外泌体传递miR-425-3p调控Akt/mTOR通路诱导非小细胞肺癌顺铂耐药的机制研究

Cisplatin resistance is one of the main causes of disease progression in NSCLC patients. It is reported that exosomes can induce resistance by transferring miRNAs and autophagy as a protective mechanism after DNA injury, which is an important factor for cisplatin resistance. However, the effect and mechanism of exosomal miRNAs on autophagy and NSCLC cisplatin resistance are not yet clear. In our previous study, we found that miR-425-3p was highly expressed in cisplatin resistant patients, targeted AKT1, inhibited Akt/mTOR pathway and promoted autophagy of NSCLC. Therefore, it is speculated that cisplatin low sensitive NSCLC cells release the exosomes rich in miR-425-3p, enhance the autophagy activity of the receptor cells and promote the resistance of NSCLC cisplatin. This project is from the three aspects of cell lines, animal models and clinical samples. We aim to clarify the effect by exosomal miR-425-3p down-regulation of AKT1 on NSCLC cisplatin resistance, obtain specific mechanisms of the inhibition of Akt/mTOR signaling pathway to promote autophagy and finally reveal the molecular mechanism of exosomal miR-425-3p inducing autophagy to enhance cisplatin resistance in NSCLC through Akt/mTOR signaling pathway.

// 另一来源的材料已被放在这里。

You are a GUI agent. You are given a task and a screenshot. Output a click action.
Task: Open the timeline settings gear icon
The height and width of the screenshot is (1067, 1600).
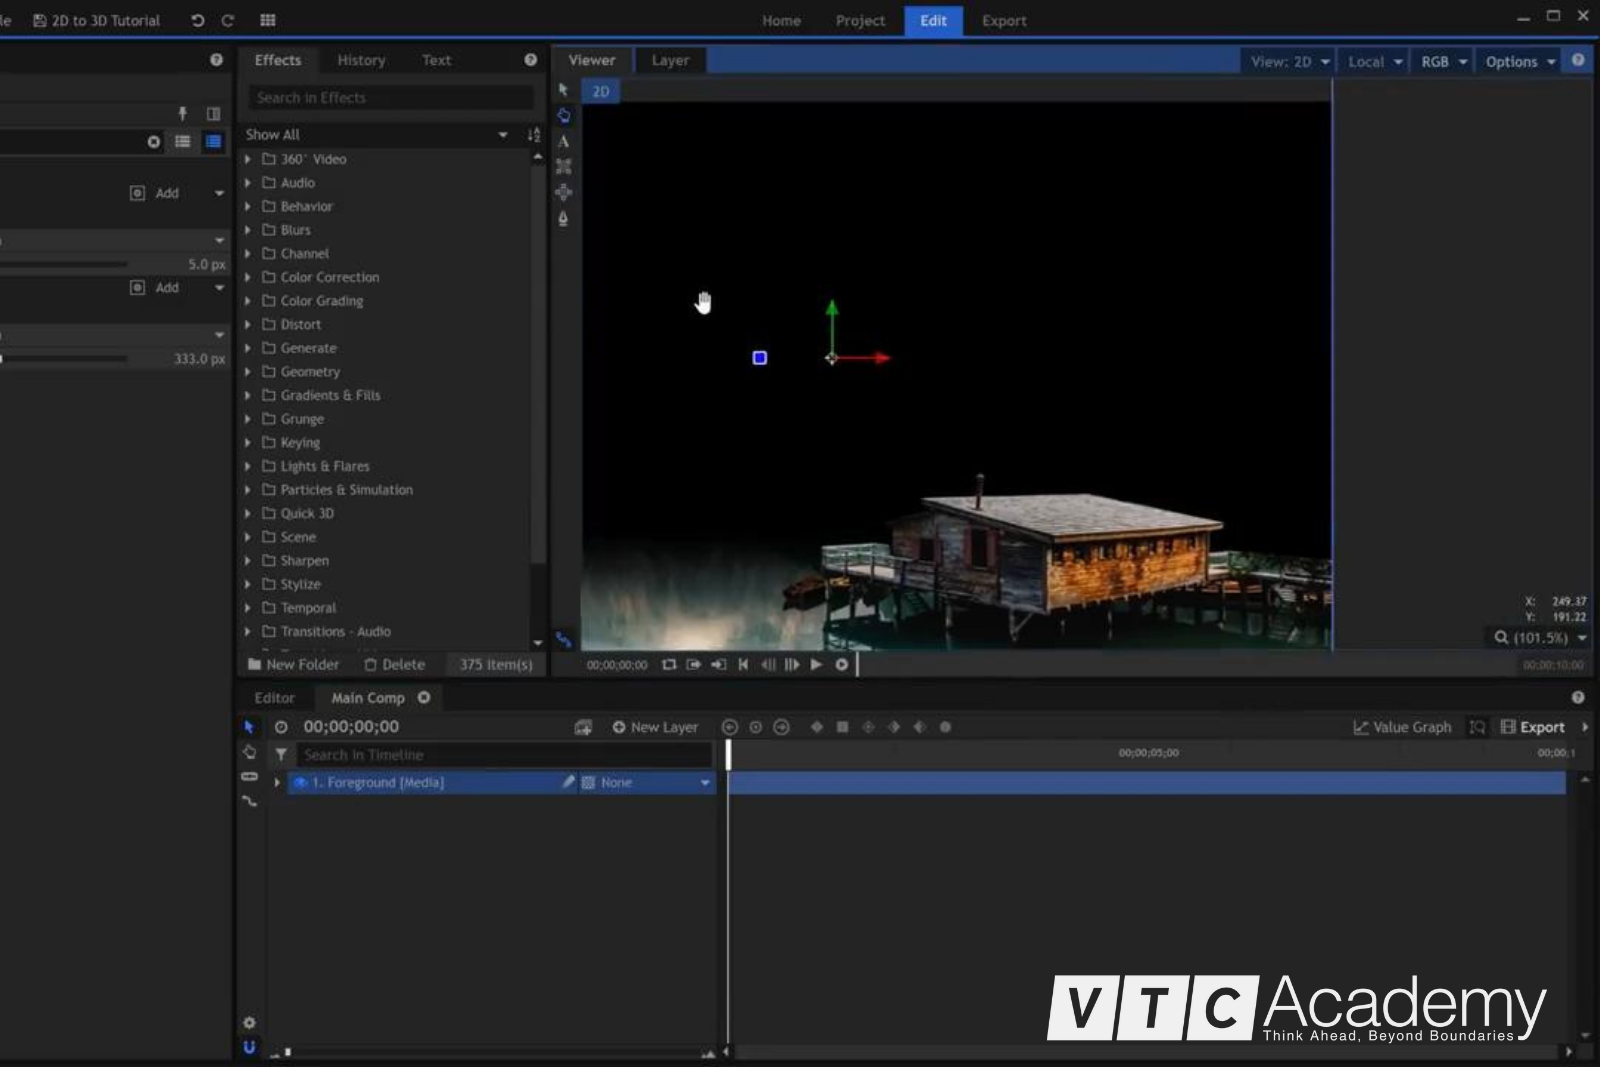pyautogui.click(x=249, y=1023)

It may provide potential novel targets for treatment of clinical NSCLC patients.

NSCLC顺铂耐药是患者疾病进展的主要原因之一。研究报道外泌体通过转运miRNAs诱导耐药而自噬作为细胞DNA损伤后的保护机制，是顺铂耐药的重要因素。然而外泌体miRNAs对自噬的作用及对NSCLC顺铂耐药的影响和机制尚不明确。我们前期研究发现miR-425-3p在顺铂耐药病人中高表达，靶向AKT1，抑制Akt/mTOR通路，促进NSCLC自噬。因此推测：顺铂低敏感NSCLC细胞释放富含miR-425-3p的外泌体，增强受体细胞的自噬活性，促进NSCLC顺铂耐药。本项目拟从细胞系、动物模型、临床标本三个层面阐明外泌体miR-425-3p抑制AKT1对NSCLC顺铂耐药性的影响；获得其下调Akt/mTOR信号通路促进自噬的具体机制；最终揭示外泌体miR-425-3p调控Akt/mTOR信号通路促进自噬诱导NSCLC顺铂耐药的分子机制，为临床NSCLC患者个体化治疗提供新的理论依据和治疗策略。

NSCLC顺铂耐药是患者疾病进展的主要原因之一。研究报道外泌体通过转运miRNAs诱导耐药而自噬作为细胞DNA损伤后的保护机制，是顺铂耐药的重要因素。然而外泌体miRNAs对自噬的作用及对NSCLC顺铂耐药的影响和机制尚不明确。我们前期研究发现miR-425-3p在顺铂耐药病人中高表达，靶向AKT1，抑制Akt/mTOR通路，促进NSCLC自噬。本项目通过功能获得和功能丧失为主的实验阐明了miR-425-3p的反应性调节作用。通过细胞共培养发现顺铂治疗后或顺铂耐药NSCLC 细胞释放富含miR-425-3p的外泌体，增强受体细胞的自噬活性，促进NSCLC顺铂耐药。进一步通过生物信息学、芯片和荧光素酶报告分析，发现顺铂诱导c-Myc直接结合miR-425-3p启动子并反式激活其表达。外源性miR-425-3p通过靶向AKT1促进受体细胞的自噬激活，最终导致化疗耐药。并在以铂为基础的化疗过程中，通过qRT-PCR在NSCLC患者成对血清样本中验证,循环外泌体miR-425-3p的表达呈上升趋势。这为临床NSCLC患者个体化治疗提供新的理论依据和治疗策略。